IPNews. Jakarta. Penyidikan terhadap 13 korporasi dalam kasus skandal Jiwasraya yang terkesan dipaksakan. Apalagi aset sitaan dari hasil korupsi Jiwasraya sudah melampaui jumlah kerugian negara.

Diketahui berdasar audit Badan Pemerika Keuangan, jumlah kerugian negara dari skandal ini sebesar Rp16,8 triliun. Kemudian hasil sitaan aset tersangka Jiwasraya mencapai Rp18 triliun.

Menanggapi hal itu, Pengamat Hukum Pidana dari Universitas Muhammadiyah Jakarta (UMJ) Chairul Huda menganggap, kejaksaan terlalu memaksakan penyelidikan terhadap 13 tersangka korporasi.

“Saya berpendapat tersangka-tersangka di luar direksi Jiwasraya sangat dipaksakan,” kata Chairul saat dikonfirmasi, Selasa (13/10/2020).

Dia menjelaskan, para Manajer Investasi (MI) hanya memberikan jasa, lalu honor yang mereka terima sebagai kerugian keuangan negara. Sehingga, sangat tidak tepat jika mereka dijadikan tersangka.

Apalagi tidak semua tersangka korporasi berhubungan atau kenal atau terafiliasi dengan tersangka. Sementara reksadana Jiwasraya sendiri sudah disita. Selain itu MI juga sudah mengembalikan fee kepada negara.

Dia pun meminta kepada kejaksaan setelah, “membuktikan kesalahan Direksi Jiwasraya karena mereka yang mengelola dana yang ada di Jiwasraya. Lalu, kejaksaan harus dapat, mencari aktor intelektual diatas mereka, yang menggerakan, dan memanfaatkannya.

“Jadi jangan ditarik ke bawah, yaitu para MI yang sejatinya hanya penjual jasa untuk mentransaksikan dana jiwasraya yg diinvestasikan. Keputusan buat invest bukan dari para Mi tapi Jiwasraya sendiri,” tegasnya.
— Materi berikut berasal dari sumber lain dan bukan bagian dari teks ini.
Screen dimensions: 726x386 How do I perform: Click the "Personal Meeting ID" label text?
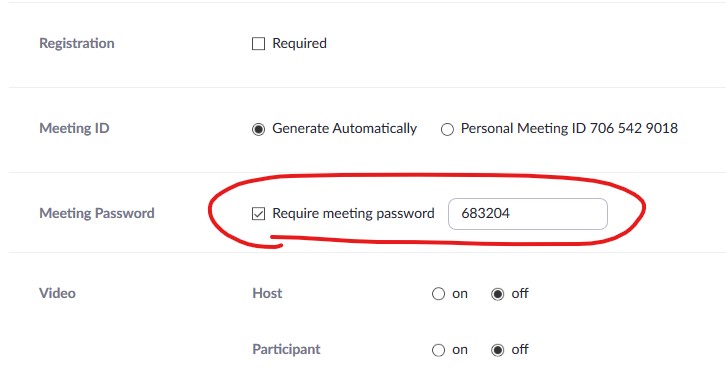pos(523,128)
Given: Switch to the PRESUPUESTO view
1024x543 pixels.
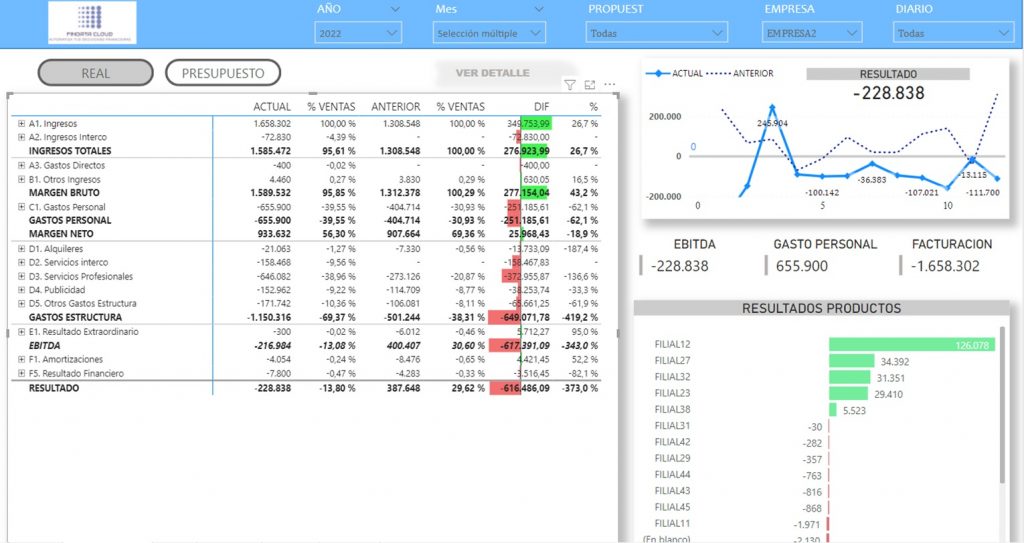Looking at the screenshot, I should (223, 73).
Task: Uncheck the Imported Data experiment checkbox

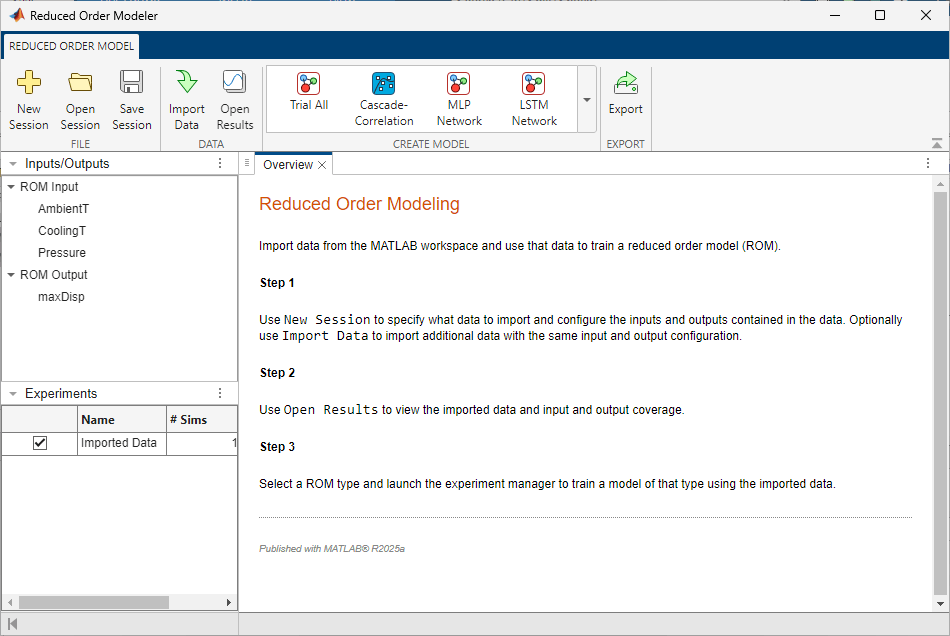Action: (x=40, y=443)
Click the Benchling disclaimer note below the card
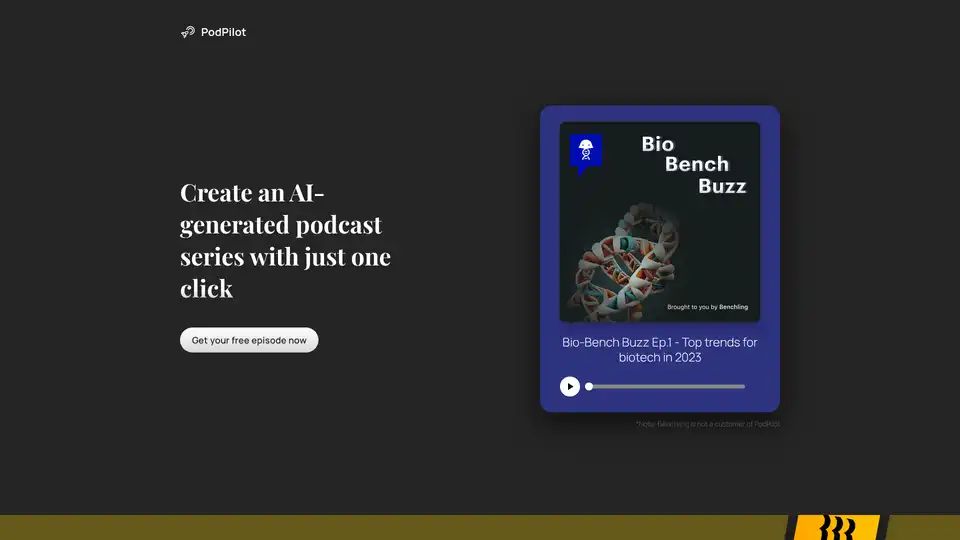This screenshot has height=540, width=960. [707, 424]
Sementara itu Kepala Pusat Penerangan Hukum (Kapuspenkum) Kejaksaan RI, Hari Setiyono menyatakan, penyitaan aset dari para terdakwa kasus korupsi Jiwasraya ini telah melebihi jumlah kerugian negara. Badan Pemeriksa Keuangan (BPK) memperhitungkan jumlah kerugian negaranya mencapai Rp16,8 triliun.

“Tetapi kami sudah menyita Rp18,4 triliun aset para terdakwa yang sedang diadili. Itu semua ada di pengadilan (menjadi barang bukti-red), dan dirampas untuk dikembalikan kepada negara,” ujar Hari saat dikonfirmasi secara terpisah.
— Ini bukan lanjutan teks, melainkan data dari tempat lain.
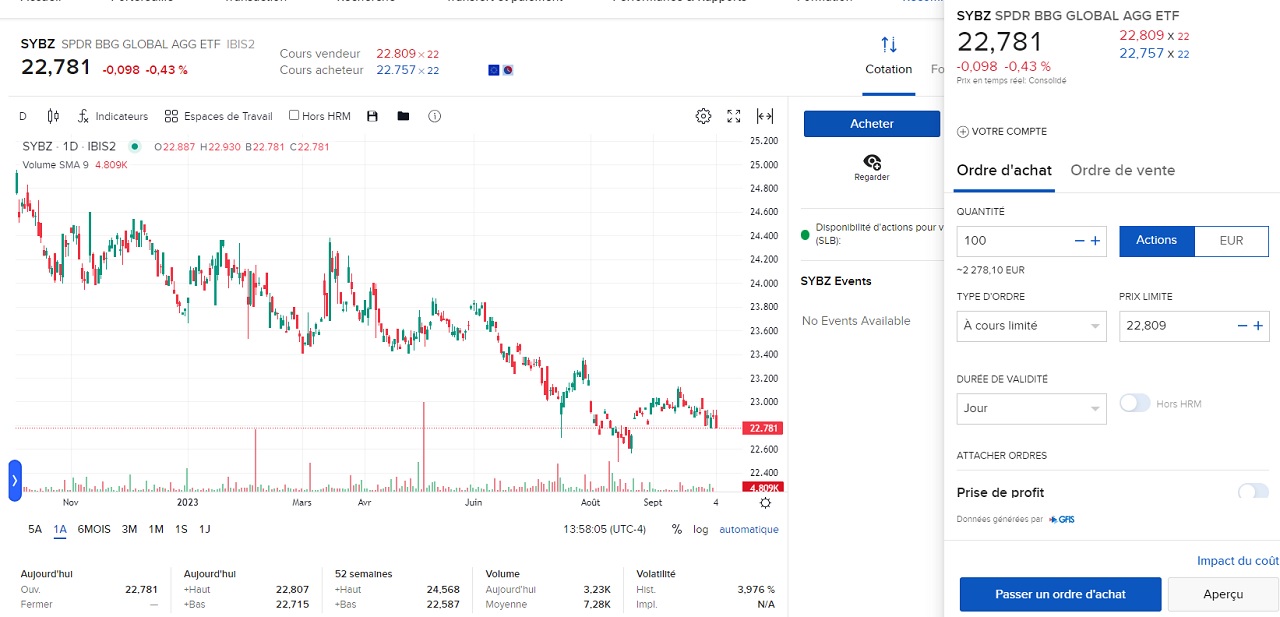Expand the Votre Compte section
The height and width of the screenshot is (617, 1280).
1002,132
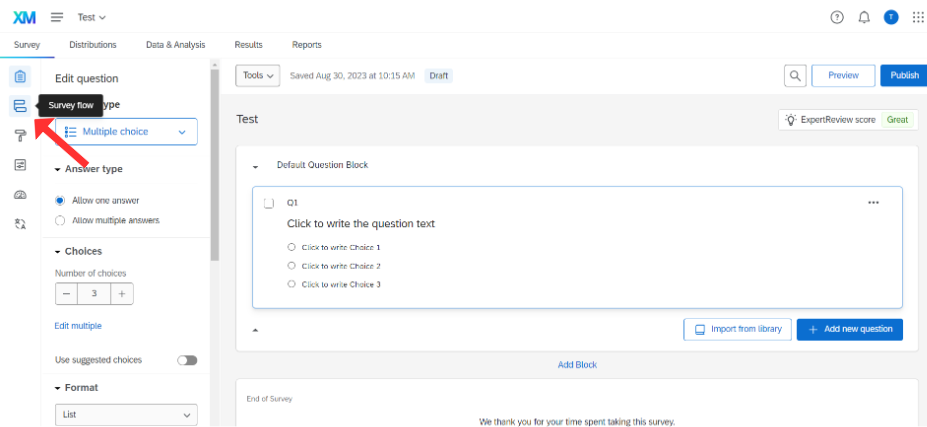Select the Allow multiple answers radio button

pyautogui.click(x=60, y=221)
Adapun 13 korporasi yang menjadi tersangka dalam kasus ini adalah, PT Dhanawibawa Manajemen Investasi/PT Pan Arcadia Capital (DMI/PAC), PT OSO Manajemen Investasi (OMI), PT Pinnacle Persada Investama (PPI), PT Millenium Danatama Indonesia/PT Millenium Capital Management (MDI/MCM), PT Prospera Asset Management (PAM).
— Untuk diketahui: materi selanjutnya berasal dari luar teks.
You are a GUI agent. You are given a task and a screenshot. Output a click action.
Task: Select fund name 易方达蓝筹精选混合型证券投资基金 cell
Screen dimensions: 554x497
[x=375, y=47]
Kemudian PT MNC Asset Management (MNCAM), PT Maybank Asset Management (MAM), PT GAP Capital (GAPC), PT Jasa Capital Asset Management (JCAM), PT Pool Advista Asset Management (PAAA), PT Corfina Capital (CC), PT Treasure Fund Investama Indonesia (TFII), dan PT Sinarmas Asset Management (SAM).

Ketiga belas perusahaan tersebut dijerat dengan pasal primer Pasal 2 Ayat (1) Undang-Undang Nomor 31 Tahun 1999 sebagaimana telah diubah dan ditambah dengan Undang-Undang Nomor 20 Tahun 2001 tentang Pemberantasan Tindak Pidana Korupsi jo Pasal 55 Ayat (1) ke-1 KUHP, subsider Pasal 3 Undang-Undang Nomor 31 Tahun 1999 sebagaimana telah diubah dan ditambah dengan Undang-Undang Nomor 20 Tahun 2001 tentang Pemberantasan Tindak Pidana Korupsi jo Pasal 55 Ayat (1) ke-1 KUHP.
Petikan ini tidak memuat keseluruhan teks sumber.